**Provided text:**

Exceptional Children teacher Katie O’Neal is the NCCAT Beginning Teacher of the Year. Photo: C. Leinbach

By Connie Leinbach

A first-year teacher has enough challenges getting used to a new job without the added stress of a devastating flood followed by a global pandemic.

But that’s what islander Katie O’Neal worked with after graduating in 2019 and then landing the Exceptional Children teacher job on Ocracoke.

“I got a week in with the students, and then Dorian hit and everything from then on has been crazy,” O’Neal said.

O’Neal is in her second year of teaching but was recently honored with the Beginning Teacher of the Year Award for Hyde County.

This North Carolina Center for the Advancement of Teaching (NCCAT) award is designed to honor and retain excellent North Carolina teachers and education leaders among the 7,000 beginning teachers recruited annually.

Leslie Cole, principal of Ocracoke School, said beginning teachers are those who are in their first three years of the profession.

And O’Neal’s first year teaching was a doozy.

After graduating in May 2019 from NC State University, she joined the Ocracoke School staff that August.

Hurricane Dorian hit on Sept. 6, 2019, and drastically changed life on Ocracoke Island. The school building was devastated, and no school was held for 22 and a half days while school officials scrambled to figure out how to hold classes.

School was eventually set up in three locations: Ocracoke Childcare for pre-K and kindergarten, the second floor of the Ocracoke School elementary building, and in the NCCAT building for high school.

Classroom space was at a premium on the second floor of the elementary building.

“Her classroom was the stairwell,” Cole said.

The area was wide enough for a desk and didn’t impede access.

“I was like, ‘Katie, this is the only place I can put you,’” Cole said. “We tucked her into a little alcove of the hallway. She went in there and made it work.”

O’Neal only had three students last year, she said, so it was OK. This year she has 11 students with whom she works one-on-one via Zoom. When in-person learning returns, she will share a classroom in the modular units set up while the new school is being built. Cole doesn’t expect the new building to open until sometime in 2022–after building starts this summer.

So, O’Neal and all of the teachers teach electronically.

“I think with all kids it’s difficult to sustain their attention online,” she said. “But I have to give it to my kids. They’ve been doing a really good job, showing up and paying attention. And I know it’s not easy for me, so it’s not easy for the kids either.”

It’s O’Neal’s generous attitude that’s one of her hallmarks.

She and art teacher, Robert Chestnut, also an Ocracoke School alumnus, were first-year teachers when Dorian devastated the island. Chestnut had to travel around to the different buildings to teach.

“They both—my heart goes out to them—they didn’t know anything differently,” Cole said. “They only had six days of ‘regular’ school, and they never questioned the changes.”

When the COVID-19 pandemic changed things again, O’Neal pivoted like everyone else.

“I can’t sing her praises enough,” Cole said. “She’s very dynamic, poised and mature.  Exceptional Children is a very diverse teaching department. There’s so much to it and she’s a quick learner.”

**Tasks:**
1) Decide whether each statement agrees with the article about Katie O’Neal, answering yes or no and quoting the words of the article that settle it. (a) O’Neal graduated from NC State University in May 2019. (b) This year O’Neal works with three students via Zoom. (c) Cole expects the new school building to open in 2021.
2) Write out the passage of the article about Katie O’Neal starting at "Hurricane Dorian hit" and ending at "the elementary building.", word for word.
The rows that follow were drawn from a source other than the article.

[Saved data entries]
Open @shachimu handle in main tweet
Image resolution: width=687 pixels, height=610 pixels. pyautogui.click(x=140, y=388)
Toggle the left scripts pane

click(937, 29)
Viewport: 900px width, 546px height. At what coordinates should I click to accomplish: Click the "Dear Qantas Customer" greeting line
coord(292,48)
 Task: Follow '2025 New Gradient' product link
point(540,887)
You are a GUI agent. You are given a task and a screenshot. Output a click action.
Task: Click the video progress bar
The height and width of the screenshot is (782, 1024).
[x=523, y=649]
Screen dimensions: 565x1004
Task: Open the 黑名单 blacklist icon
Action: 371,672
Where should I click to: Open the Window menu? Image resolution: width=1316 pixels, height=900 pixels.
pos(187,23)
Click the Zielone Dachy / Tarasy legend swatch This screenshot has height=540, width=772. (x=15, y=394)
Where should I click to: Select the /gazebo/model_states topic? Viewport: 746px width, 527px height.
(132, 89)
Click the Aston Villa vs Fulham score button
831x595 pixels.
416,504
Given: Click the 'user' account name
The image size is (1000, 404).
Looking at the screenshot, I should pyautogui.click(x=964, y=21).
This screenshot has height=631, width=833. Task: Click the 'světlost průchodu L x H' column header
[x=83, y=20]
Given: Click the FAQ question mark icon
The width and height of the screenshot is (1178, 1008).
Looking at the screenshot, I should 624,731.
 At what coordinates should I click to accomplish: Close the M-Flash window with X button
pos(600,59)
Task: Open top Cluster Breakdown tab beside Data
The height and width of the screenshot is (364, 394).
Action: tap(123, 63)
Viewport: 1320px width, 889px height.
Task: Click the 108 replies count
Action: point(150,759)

**Answers provided:**
1)
(a) Yes: "After graduating in May 2019 from NC State University"
(b) No: "This year she has 11 students with whom she works one-on-one via Zoom."
(c) No: "Cole doesn’t expect the new building to open until sometime in 2022"

2)
Hurricane Dorian hit on Sept. 6, 2019, and drastically changed life on Ocracoke Island. The school building was devastated, and no school was held for 22 and a half days while school officials scrambled to figure out how to hold classes.

School was eventually set up in three locations: Ocracoke Childcare for pre-K and kindergarten, the second floor of the Ocracoke School elementary building, and in the NCCAT building for high school.

Classroom space was at a premium on the second floor of the elementary building.